Description
As an Offensive Security Engineer on the Proactive Threat team at Stripe, you will simulate the tactics, techniques, and procedures (TTPs) of real-world adversaries to uncover security risks across Stripe's products and infrastructure.
You'll conduct hands-on penetration testing, lead red team engagements, and collaborate with blue team counterparts to validate and improve detection and response capabilities.
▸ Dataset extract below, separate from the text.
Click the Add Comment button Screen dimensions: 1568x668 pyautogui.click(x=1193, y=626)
Your work will directly influence how Stripe builds, ships, and secures financial infrastructure used by millions of businesses worldwide.
Responsibilities:
Conduct comprehensive penetration tests across web applications, APIs, cloud environments (AWS/GCP/Azure), mobile applications, and internal infrastructure.
Plan and execute red team engagements that emulate the TTPs of cyber and criminal threat actors targeting financial services, including initial access, lateral movement, persistence, and data exfiltration scenarios.
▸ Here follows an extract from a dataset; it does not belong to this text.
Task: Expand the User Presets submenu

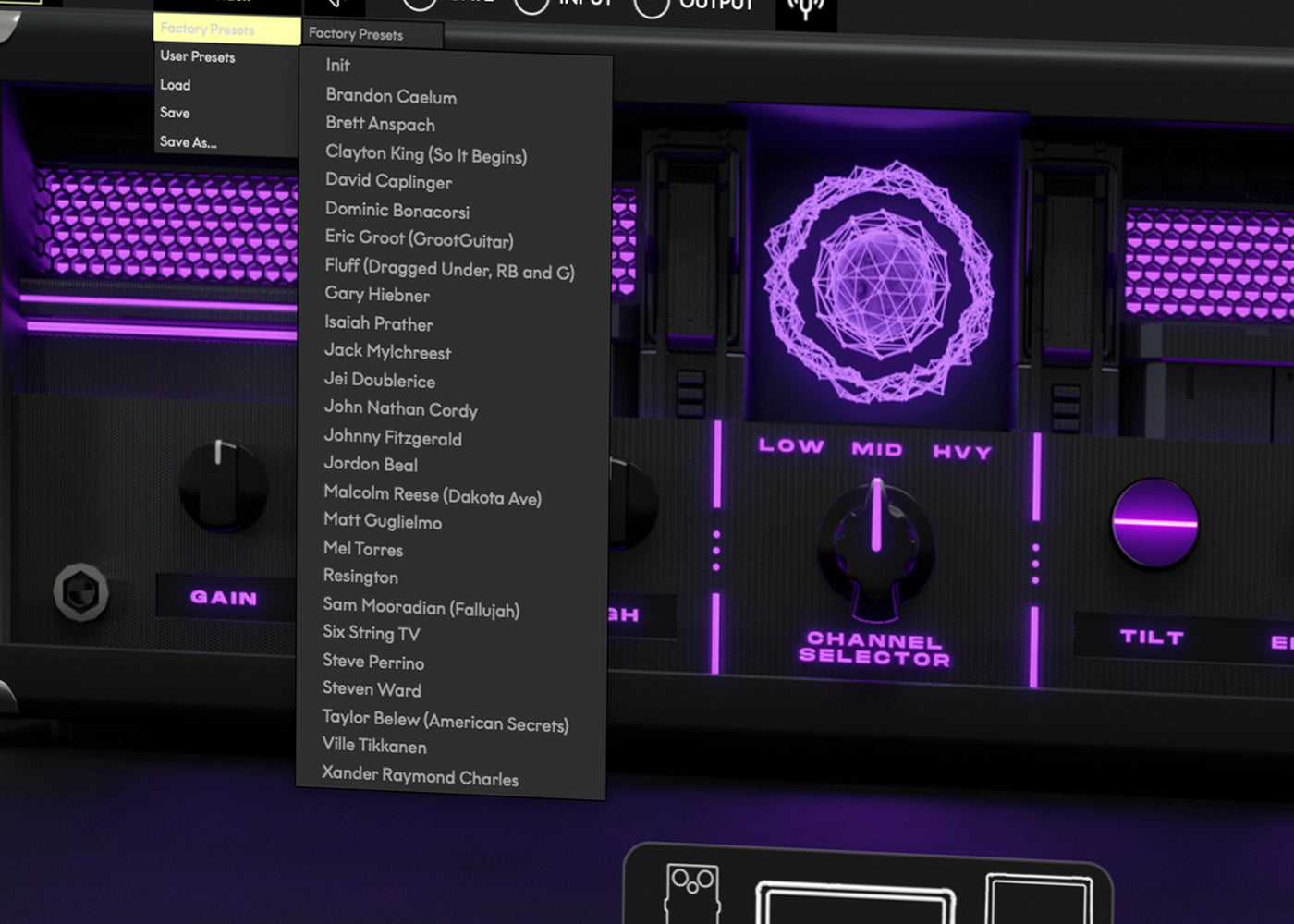Action: click(198, 56)
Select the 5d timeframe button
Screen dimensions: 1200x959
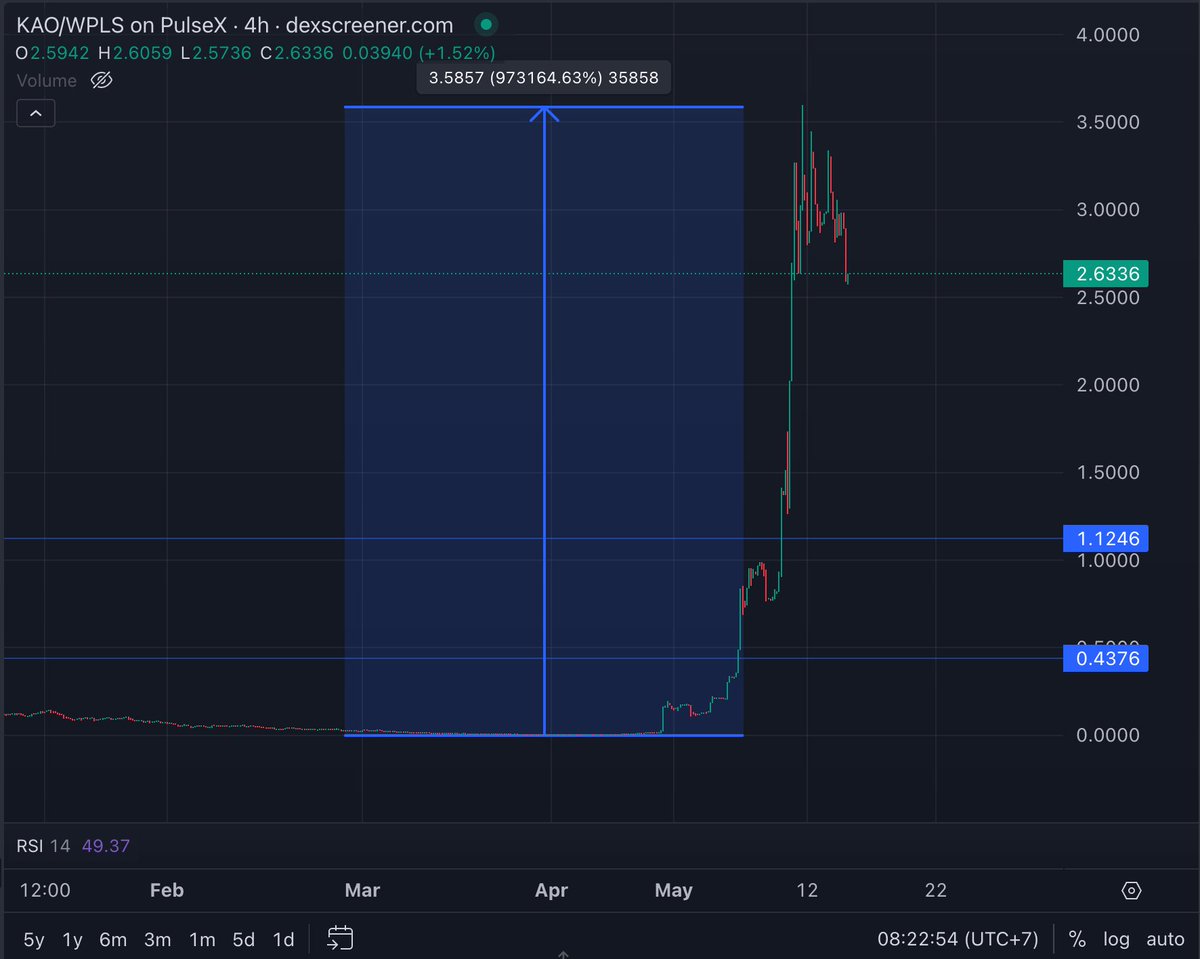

Perform assumed-breach and objective-based assessments to test detection and response capabilities in coordination with defensive teams.
Partner with detection engineering, threat intelligence, and incident response teams to validate security controls, identify coverage gaps, and improve detection fidelity.
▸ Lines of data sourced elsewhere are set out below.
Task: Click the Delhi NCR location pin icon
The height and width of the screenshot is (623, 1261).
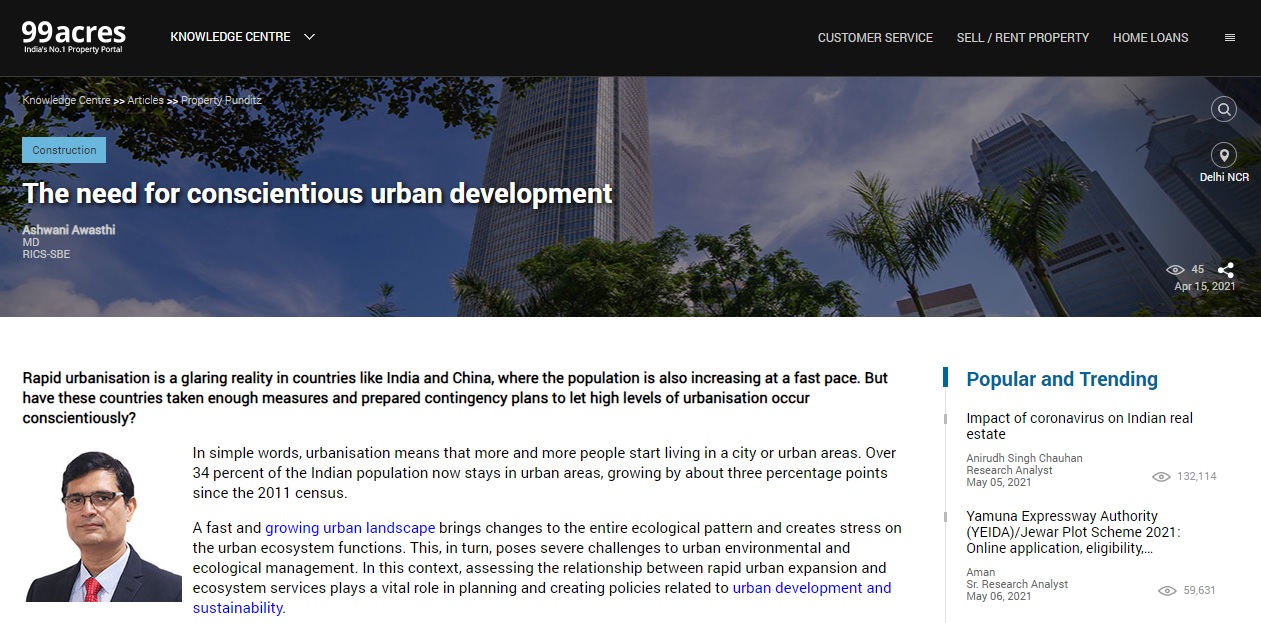Action: tap(1223, 156)
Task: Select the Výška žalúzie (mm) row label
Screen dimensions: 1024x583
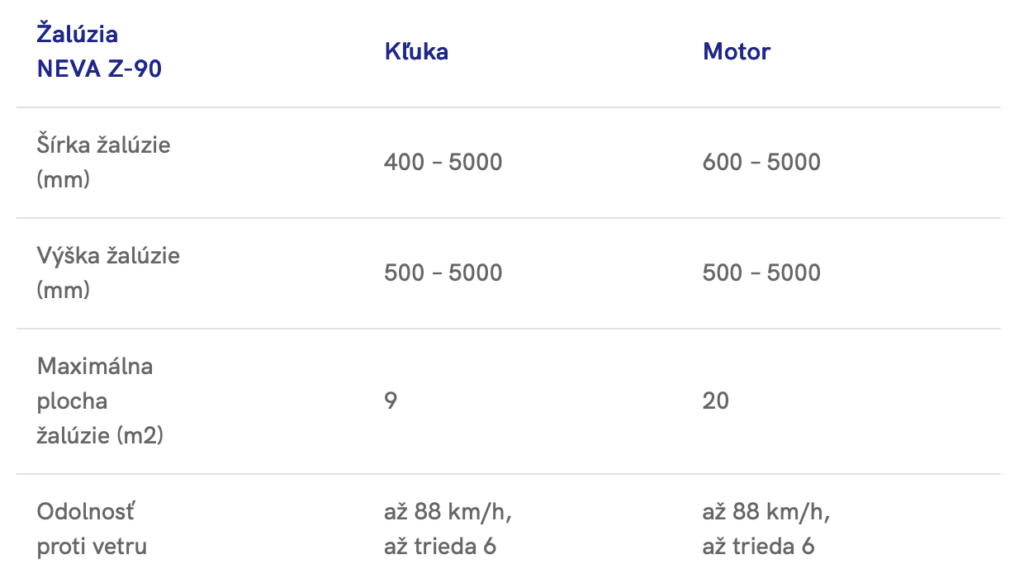Action: [108, 272]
Contribute adversary tradecraft insights to inform detection rule development, threat hunting hypotheses, and incident response playbooks.
Support incident investigations by providing offensive expertise, log analysis, and root cause analysis when required.
Design, develop, and maintain custom offensive tools, scripts, and automation frameworks to enhance assessment efficiency and coverage.
Build internal platforms and workflows that enable scalable, repeatable offensive operations.
Contribute to internal security tooling repositories and champion engineering best practices within the team.
Automate repetitive testing tasks, payload generation, and reporting workflows using modern development practices.
Produce clear, actionable reports that communicate technical findings, business risk, and remediation guidance to both technical and non-technical stakeholders.
Act as a subject-matter expert and primary point of contact for stakeholder teams engaged in offensive security programs and Stripe-wide security initiatives.
Lead offensive security projects end-to-end, mentor junior team members, and foster a culture of continuous learning and knowledge sharing.
Stay current with emerging threats, vulnerabilities, and attack techniques; share research internally and contribute to the broader security community.